◆ PROBLEM TO SOLVE:
What lines in the records below hold the string "computer"? Please show them.

Collected data
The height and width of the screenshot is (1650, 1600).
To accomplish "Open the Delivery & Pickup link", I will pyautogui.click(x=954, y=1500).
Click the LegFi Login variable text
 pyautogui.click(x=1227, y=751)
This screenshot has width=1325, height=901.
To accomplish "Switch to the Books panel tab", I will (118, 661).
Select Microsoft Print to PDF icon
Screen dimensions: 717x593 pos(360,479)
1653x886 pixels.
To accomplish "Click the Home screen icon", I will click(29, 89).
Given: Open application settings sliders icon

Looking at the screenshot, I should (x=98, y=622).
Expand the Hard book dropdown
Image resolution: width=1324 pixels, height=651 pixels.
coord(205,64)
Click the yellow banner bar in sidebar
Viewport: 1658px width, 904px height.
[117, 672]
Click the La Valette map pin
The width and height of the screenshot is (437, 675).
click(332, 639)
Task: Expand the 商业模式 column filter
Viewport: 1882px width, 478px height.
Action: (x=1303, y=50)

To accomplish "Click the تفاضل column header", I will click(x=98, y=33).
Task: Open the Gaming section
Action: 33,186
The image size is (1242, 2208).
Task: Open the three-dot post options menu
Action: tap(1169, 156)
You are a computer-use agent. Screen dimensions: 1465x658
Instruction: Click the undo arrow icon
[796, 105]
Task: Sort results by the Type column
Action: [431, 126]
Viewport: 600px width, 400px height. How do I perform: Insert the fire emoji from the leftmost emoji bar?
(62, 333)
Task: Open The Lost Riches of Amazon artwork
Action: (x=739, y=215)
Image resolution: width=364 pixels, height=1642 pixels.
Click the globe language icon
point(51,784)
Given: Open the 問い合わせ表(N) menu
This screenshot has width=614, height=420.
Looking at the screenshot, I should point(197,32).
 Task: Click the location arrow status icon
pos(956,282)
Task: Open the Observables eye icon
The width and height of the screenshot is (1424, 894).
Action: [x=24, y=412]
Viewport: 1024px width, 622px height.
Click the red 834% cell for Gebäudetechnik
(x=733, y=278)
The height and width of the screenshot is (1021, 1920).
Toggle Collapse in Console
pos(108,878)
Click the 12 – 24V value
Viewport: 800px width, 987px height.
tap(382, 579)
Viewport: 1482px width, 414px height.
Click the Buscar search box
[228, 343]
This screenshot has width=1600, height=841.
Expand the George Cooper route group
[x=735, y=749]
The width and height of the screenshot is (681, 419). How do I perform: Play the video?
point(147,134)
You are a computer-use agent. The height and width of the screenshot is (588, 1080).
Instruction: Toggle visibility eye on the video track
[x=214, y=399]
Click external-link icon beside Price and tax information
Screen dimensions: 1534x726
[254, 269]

◆ SOLUTION TO THIS PROBLEM:
You are a computer-use agent. Screen dimensions: 1465x658
You are a computer-use agent. The height and width of the screenshot is (588, 1080).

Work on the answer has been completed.